Vorliegender Text
#####

Martin Walser: Das dreizehnte Kapitel

    Ich bin Schriftsteller genug, dass ich auch dann noch schreibe, wenn ich weiß oder annehmen muss, dass kein Mensch mich noch liest. Im Gegenteil, nicht mehr gelesen zu werden befreit von jener nie ganz zu überwindenden Schwäche, verständlich sein zu müssen.
    Martin Walser: Das dreizehnte Kapitel (S. 181)

Zu Martin Walsers letztem Buch Muttersohn sah es die Süddeutsche so, dass Walser sich wohl „selbst genügt und ein landläufiges Gelingen gar nicht im Sinn“ habe. Und jetzt diese beiden Sätze in Walsers neuem Roman Das dreizehnte Kapitel. Will sich Walser wirklich von dieser Schwäche, verständlich sein zu müssen, befreien?

Wer sich im Walser-Kosmos halbwegs auskennt, wird sich von diesen Sätzen nicht erschrecken lassen. Walser bleibt ‚verständlich’, wenn sich mancher neue Leser von dieser Wortgewalt auch eher erschlagen fühlen dürfte, von dieser Schreib- und Empfindungskunst, die so wenig zeitgemäß erscheint. Walser versteht es auch heute noch mit 85 Jahren Sätze zu schmieden, die mehr Geist besitzen als all das Geschwätz, mit dem wir tagtäglich konfrontiert werden.

#####

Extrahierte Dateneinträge
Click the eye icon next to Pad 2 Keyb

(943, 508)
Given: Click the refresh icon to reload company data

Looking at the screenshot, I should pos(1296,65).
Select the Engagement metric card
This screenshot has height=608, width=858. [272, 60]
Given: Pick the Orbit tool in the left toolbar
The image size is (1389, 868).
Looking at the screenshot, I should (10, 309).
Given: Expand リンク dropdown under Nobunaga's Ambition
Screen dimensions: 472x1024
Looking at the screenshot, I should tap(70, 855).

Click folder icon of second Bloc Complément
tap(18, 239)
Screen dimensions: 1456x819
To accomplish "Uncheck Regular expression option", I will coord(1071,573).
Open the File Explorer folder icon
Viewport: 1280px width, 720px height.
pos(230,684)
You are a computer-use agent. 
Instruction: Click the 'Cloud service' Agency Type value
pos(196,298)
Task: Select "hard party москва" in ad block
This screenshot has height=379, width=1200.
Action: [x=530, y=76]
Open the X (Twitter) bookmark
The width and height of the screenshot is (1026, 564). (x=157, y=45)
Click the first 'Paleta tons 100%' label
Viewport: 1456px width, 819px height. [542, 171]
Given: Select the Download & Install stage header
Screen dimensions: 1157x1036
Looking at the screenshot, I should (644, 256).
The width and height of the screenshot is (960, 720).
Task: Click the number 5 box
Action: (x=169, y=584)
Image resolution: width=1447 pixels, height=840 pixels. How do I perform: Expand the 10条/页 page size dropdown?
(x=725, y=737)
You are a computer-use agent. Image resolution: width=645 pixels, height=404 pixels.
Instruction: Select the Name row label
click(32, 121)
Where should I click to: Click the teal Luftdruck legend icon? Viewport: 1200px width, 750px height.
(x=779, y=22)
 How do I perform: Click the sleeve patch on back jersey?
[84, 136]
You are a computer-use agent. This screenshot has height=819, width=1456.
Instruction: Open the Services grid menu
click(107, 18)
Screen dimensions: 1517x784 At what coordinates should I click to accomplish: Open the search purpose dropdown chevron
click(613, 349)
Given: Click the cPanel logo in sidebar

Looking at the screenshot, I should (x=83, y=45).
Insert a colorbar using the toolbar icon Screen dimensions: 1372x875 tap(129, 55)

#####

Zu erledigen
1. Gib die Stelle aus dem Text über Walsers Roman wieder, beginnend bei „Wer sich im“ und endend bei „tagtäglich konfrontiert werden.“, und tausche dabei „Wortgewalt“ gegen „Sprachgewalt“.
2. Wie alt ist Walser laut dem Text über Walsers Roman?

Lösungen
1.
Wer sich im Walser-Kosmos halbwegs auskennt, wird sich von diesen Sätzen nicht erschrecken lassen. Walser bleibt ‚verständlich’, wenn sich mancher neue Leser von dieser Sprachgewalt auch eher erschlagen fühlen dürfte, von dieser Schreib- und Empfindungskunst, die so wenig zeitgemäß erscheint. Walser versteht es auch heute noch mit 85 Jahren Sätze zu schmieden, die mehr Geist besitzen als all das Geschwätz, mit dem wir tagtäglich konfrontiert werden.

2. 85 Jahre